*Dataset entries*:
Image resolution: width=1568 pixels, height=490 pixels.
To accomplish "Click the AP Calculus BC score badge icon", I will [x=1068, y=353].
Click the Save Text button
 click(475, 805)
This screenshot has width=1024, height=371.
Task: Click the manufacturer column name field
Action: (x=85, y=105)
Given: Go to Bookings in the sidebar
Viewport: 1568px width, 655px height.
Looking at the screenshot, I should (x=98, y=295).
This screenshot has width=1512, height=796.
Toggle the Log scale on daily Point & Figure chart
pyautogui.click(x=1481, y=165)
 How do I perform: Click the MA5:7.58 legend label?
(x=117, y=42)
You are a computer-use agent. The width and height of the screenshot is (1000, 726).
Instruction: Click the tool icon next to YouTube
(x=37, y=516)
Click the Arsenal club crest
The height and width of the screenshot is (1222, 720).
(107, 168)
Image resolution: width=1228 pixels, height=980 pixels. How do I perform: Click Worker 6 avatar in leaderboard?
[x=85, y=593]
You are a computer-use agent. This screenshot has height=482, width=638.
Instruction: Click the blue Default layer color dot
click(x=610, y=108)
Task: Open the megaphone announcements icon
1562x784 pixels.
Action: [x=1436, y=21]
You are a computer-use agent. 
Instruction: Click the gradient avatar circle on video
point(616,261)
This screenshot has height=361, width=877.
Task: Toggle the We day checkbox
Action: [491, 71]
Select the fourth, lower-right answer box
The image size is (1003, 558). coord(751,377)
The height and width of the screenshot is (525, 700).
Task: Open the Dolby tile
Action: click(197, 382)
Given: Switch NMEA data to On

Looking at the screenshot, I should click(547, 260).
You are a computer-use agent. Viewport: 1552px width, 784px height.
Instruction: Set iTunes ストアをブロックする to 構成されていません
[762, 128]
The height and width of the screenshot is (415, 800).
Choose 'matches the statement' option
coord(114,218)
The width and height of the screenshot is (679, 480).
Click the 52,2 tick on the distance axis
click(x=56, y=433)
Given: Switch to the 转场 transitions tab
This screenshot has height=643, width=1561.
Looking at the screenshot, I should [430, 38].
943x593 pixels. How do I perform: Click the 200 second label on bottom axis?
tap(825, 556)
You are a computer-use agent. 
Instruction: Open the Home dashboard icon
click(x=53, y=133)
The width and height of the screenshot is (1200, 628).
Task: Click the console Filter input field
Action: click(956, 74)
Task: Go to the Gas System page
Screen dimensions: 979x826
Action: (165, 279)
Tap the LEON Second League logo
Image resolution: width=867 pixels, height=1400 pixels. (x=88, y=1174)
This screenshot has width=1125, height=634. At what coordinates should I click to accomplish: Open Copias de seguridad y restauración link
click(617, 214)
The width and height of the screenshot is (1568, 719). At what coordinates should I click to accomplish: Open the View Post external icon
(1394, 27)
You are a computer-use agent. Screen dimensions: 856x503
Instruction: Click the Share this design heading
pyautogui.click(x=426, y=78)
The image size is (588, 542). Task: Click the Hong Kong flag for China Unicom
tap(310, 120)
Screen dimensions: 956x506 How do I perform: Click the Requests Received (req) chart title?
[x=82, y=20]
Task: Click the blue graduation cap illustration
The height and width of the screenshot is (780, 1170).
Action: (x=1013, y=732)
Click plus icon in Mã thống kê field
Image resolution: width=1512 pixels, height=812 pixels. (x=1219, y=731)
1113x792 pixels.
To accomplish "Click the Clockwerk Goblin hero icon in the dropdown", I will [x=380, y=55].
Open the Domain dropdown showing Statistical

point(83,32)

*TASK TO COMPLETE*: Give the count of lines in the records above that hold the string "agent", and only that count.

*RESULT FOR THIS EXERCISE*: 6